[Begin Data provided]

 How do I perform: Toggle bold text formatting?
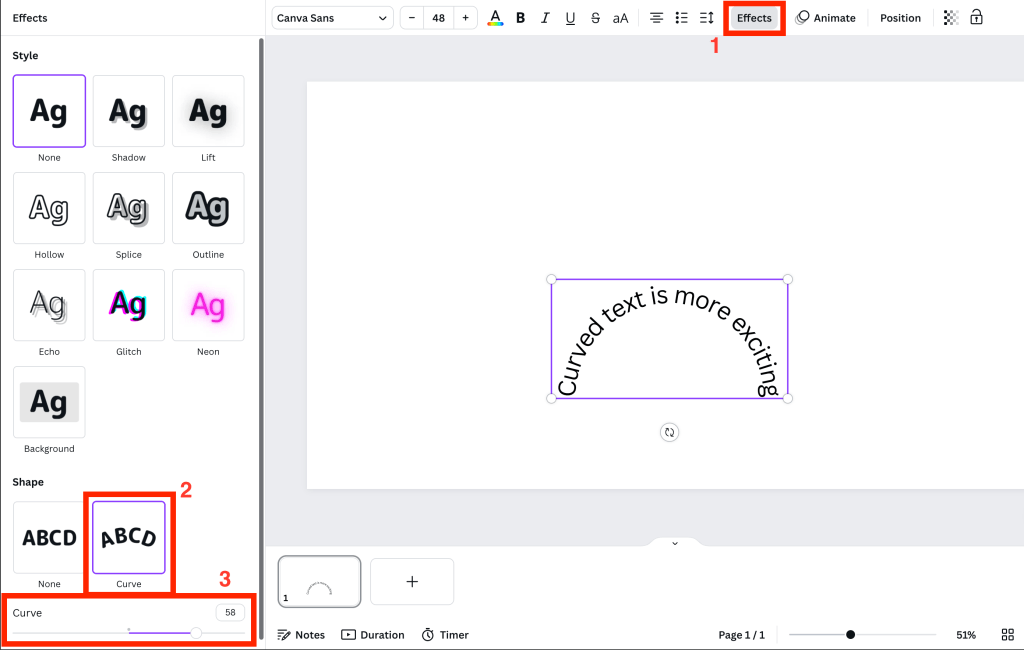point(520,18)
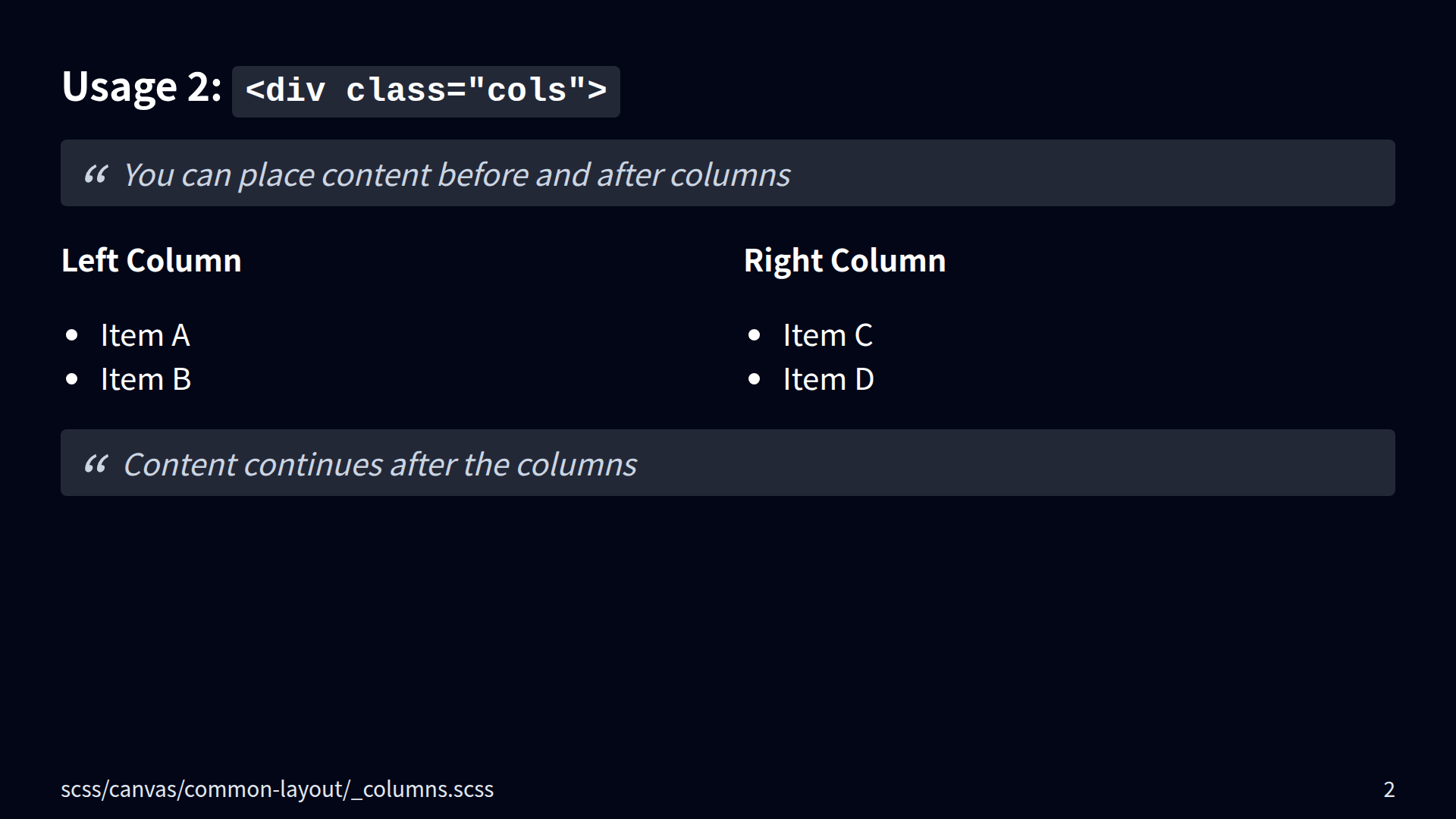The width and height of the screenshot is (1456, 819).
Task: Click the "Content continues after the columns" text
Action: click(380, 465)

[End Data provided]

__Your objective__
Count the lines above that contain the string "text", matching case exactly, and give only the number.

__Written answer__
2